[Task details] Beneath this task are records; print exactly the stretch of them from the line with "Website (9, 1858)" through the line with "Vignettes (16, 2224)", both ends included.

┄┄┄┄┄┄

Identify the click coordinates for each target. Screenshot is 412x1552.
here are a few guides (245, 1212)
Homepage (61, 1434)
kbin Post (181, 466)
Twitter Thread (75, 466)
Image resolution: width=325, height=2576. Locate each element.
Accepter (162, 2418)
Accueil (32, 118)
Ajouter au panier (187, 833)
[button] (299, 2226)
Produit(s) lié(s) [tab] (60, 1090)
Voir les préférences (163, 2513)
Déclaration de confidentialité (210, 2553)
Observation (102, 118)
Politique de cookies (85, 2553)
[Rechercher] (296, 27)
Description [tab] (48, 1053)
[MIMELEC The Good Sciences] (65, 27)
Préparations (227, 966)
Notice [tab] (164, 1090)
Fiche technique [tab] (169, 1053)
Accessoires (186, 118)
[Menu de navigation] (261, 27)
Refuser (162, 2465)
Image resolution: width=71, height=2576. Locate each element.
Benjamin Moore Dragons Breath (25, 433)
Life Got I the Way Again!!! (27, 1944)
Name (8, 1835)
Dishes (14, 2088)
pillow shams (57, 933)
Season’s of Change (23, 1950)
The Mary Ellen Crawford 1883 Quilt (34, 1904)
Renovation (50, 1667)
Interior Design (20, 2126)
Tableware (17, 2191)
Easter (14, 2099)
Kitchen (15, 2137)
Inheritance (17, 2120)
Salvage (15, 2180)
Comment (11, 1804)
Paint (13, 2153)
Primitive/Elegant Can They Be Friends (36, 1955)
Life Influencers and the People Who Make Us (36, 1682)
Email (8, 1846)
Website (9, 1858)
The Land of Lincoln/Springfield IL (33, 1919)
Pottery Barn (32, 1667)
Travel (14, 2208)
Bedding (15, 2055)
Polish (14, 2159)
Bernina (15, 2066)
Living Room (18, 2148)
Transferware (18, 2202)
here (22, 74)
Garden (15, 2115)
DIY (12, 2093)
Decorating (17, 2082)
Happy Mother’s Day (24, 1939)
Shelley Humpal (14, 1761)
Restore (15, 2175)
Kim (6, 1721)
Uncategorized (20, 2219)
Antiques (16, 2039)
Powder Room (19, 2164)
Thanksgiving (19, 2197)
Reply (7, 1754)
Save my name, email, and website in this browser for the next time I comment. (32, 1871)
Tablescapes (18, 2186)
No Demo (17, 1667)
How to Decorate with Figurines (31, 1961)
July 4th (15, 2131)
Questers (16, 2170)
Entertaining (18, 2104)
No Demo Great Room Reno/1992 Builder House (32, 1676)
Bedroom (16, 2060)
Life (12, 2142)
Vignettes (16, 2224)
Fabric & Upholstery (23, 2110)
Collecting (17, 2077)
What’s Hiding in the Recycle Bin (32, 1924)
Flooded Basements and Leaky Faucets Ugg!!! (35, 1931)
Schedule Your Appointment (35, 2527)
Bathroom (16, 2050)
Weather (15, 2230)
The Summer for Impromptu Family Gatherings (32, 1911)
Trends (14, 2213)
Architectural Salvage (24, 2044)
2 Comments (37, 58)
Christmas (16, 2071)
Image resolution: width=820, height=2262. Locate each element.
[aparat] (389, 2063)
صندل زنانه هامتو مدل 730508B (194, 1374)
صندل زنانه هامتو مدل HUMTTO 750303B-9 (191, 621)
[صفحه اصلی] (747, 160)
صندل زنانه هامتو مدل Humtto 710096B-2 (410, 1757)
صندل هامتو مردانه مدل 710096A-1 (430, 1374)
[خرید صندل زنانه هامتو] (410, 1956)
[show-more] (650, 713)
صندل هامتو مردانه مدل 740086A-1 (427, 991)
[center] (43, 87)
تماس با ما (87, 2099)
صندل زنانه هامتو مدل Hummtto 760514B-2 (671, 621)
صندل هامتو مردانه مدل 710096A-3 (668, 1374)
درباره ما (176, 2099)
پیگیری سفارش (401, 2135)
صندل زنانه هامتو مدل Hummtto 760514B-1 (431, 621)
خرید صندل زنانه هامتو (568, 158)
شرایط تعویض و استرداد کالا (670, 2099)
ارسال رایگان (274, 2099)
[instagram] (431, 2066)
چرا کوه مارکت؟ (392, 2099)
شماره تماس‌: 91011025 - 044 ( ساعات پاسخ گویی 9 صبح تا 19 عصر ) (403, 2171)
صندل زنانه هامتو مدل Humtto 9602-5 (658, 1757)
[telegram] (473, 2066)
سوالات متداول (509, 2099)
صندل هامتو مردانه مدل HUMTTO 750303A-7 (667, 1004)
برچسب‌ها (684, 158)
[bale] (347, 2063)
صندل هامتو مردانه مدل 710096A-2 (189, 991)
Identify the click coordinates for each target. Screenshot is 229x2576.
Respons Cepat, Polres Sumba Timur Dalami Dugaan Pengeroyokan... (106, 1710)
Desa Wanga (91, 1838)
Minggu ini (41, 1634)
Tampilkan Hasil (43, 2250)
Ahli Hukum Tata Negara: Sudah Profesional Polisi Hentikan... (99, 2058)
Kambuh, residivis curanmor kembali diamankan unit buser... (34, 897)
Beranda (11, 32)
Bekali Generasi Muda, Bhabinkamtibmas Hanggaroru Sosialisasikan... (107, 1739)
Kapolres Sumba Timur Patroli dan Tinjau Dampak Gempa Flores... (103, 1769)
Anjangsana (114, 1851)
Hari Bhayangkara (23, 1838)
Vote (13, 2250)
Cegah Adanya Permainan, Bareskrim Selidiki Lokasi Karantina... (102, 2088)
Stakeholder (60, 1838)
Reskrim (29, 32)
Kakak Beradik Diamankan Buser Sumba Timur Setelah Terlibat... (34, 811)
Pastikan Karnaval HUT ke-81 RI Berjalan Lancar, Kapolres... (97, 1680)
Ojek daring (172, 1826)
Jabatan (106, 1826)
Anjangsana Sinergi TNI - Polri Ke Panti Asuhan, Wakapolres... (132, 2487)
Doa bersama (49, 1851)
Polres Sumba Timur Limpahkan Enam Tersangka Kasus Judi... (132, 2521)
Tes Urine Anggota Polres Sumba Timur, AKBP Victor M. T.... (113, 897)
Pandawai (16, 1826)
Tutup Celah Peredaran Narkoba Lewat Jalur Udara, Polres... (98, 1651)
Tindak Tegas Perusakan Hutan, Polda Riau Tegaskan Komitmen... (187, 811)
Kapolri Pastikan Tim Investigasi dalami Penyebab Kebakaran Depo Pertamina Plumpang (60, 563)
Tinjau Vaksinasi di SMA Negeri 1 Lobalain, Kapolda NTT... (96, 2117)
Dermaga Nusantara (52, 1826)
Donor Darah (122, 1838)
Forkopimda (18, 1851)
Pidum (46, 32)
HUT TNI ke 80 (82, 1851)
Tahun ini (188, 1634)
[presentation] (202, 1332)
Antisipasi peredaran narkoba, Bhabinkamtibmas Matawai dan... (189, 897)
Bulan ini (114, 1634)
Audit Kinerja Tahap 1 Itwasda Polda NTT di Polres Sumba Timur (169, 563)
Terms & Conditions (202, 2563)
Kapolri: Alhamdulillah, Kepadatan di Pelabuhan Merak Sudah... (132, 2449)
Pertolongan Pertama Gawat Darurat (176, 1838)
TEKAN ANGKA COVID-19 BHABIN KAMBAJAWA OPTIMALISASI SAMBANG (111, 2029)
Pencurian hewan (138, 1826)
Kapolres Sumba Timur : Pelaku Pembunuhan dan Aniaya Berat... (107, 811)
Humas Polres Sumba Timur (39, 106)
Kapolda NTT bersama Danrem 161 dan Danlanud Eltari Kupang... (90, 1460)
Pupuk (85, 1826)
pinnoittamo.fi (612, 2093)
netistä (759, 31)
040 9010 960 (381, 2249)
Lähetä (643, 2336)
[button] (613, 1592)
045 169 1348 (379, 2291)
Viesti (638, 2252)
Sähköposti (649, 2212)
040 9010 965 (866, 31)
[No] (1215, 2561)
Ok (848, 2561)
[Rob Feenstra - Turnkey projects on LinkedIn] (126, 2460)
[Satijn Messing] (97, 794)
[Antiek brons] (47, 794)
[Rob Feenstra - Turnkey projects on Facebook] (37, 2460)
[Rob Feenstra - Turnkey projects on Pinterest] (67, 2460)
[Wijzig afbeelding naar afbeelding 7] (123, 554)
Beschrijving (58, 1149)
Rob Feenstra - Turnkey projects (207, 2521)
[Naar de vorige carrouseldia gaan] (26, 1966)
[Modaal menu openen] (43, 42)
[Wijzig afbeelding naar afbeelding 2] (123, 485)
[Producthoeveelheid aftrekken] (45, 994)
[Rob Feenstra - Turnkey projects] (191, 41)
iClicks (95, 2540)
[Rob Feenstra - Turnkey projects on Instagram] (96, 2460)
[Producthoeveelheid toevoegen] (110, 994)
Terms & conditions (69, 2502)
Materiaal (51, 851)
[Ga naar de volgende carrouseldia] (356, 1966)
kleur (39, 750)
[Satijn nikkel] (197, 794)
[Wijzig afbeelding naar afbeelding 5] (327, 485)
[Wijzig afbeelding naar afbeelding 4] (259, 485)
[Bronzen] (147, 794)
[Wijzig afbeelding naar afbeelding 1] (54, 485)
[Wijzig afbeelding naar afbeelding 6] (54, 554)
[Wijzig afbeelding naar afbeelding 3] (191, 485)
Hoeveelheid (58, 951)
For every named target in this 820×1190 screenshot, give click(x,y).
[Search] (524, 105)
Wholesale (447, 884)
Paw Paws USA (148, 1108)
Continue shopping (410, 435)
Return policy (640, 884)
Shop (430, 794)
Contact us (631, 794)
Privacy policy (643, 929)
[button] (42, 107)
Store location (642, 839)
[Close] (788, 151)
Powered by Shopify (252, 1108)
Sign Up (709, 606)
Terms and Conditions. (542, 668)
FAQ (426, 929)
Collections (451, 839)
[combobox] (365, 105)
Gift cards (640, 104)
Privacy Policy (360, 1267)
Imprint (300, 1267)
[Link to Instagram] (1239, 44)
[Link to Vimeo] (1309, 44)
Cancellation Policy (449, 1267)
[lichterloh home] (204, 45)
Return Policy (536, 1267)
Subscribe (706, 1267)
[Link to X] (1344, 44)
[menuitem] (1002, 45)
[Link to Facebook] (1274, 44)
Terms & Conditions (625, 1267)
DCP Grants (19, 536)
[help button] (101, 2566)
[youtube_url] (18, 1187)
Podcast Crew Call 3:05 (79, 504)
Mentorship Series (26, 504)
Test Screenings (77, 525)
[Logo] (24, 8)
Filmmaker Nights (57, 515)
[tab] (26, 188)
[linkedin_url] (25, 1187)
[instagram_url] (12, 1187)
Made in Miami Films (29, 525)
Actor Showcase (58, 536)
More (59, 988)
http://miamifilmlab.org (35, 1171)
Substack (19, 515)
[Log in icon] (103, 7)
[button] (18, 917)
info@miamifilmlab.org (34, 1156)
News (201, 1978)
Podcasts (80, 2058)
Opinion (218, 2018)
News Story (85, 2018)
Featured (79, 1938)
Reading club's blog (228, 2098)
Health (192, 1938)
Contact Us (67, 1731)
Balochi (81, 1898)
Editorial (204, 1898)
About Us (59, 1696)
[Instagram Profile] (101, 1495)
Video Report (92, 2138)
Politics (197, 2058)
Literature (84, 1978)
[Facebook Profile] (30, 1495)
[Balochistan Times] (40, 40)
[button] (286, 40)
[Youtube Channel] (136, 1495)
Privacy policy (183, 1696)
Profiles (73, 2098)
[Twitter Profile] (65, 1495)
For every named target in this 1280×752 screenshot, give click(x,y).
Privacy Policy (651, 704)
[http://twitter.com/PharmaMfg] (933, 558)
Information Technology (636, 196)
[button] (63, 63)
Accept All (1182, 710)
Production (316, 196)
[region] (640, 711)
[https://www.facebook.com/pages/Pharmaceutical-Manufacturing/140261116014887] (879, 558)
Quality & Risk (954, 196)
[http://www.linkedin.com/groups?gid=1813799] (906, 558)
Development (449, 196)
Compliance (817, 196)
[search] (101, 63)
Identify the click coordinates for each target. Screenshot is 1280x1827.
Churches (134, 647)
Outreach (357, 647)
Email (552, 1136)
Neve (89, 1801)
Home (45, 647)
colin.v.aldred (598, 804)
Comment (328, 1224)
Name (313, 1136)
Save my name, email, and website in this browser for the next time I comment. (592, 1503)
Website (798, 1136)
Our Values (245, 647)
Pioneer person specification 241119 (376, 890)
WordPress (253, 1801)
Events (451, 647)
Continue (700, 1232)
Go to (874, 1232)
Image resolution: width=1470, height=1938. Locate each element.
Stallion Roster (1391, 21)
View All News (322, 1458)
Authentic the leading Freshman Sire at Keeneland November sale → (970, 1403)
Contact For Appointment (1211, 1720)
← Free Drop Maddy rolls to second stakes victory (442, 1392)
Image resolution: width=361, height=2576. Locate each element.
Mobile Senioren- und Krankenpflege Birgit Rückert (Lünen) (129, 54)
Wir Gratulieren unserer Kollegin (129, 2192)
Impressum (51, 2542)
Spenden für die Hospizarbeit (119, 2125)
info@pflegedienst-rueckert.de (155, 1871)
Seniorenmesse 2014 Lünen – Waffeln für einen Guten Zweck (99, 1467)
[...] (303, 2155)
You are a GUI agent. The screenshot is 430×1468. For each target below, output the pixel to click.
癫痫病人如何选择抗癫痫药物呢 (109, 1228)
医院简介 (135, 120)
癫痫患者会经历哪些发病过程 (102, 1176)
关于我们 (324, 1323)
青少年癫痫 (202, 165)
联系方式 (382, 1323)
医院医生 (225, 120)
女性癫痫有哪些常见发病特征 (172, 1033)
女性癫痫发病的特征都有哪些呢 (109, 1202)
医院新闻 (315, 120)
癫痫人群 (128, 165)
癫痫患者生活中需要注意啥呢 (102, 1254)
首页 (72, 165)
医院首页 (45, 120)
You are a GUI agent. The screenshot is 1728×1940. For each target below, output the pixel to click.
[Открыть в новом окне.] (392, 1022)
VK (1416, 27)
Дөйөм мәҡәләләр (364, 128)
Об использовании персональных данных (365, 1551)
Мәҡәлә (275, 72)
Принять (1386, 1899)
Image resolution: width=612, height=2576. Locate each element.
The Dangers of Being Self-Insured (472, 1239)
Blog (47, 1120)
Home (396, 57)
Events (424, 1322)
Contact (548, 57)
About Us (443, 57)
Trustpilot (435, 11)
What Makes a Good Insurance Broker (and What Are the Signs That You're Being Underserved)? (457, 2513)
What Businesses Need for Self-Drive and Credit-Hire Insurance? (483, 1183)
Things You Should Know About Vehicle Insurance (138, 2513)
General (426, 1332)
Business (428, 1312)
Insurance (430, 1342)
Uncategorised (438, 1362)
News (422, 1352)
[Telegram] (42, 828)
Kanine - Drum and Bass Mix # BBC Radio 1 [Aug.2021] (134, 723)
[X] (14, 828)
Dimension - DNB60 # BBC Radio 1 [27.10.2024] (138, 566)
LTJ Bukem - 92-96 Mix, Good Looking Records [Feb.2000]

┄┄┄┄┄┄

[Solution below]
Website (9, 1858)
The Land of Lincoln/Springfield IL (33, 1919)
Pottery Barn (32, 1667)
Travel (14, 2208)
Bedding (15, 2055)
Polish (14, 2159)
Bernina (15, 2066)
Living Room (18, 2148)
Transferware (18, 2202)
here (22, 74)
Garden (15, 2115)
DIY (12, 2093)
Decorating (17, 2082)
Happy Mother’s Day (24, 1939)
Shelley Humpal (14, 1761)
Restore (15, 2175)
Kim (6, 1721)
Uncategorized (20, 2219)
Antiques (16, 2039)
Powder Room (19, 2164)
Thanksgiving (19, 2197)
Reply (7, 1754)
Save my name, email, and website in this browser for the next time I comment. (32, 1871)
Tablescapes (18, 2186)
No Demo (17, 1667)
How to Decorate with Figurines (31, 1961)
July 4th (15, 2131)
Questers (16, 2170)
Entertaining (18, 2104)
No Demo Great Room Reno/1992 Builder House (32, 1676)
Bedroom (16, 2060)
Life (12, 2142)
Vignettes (16, 2224)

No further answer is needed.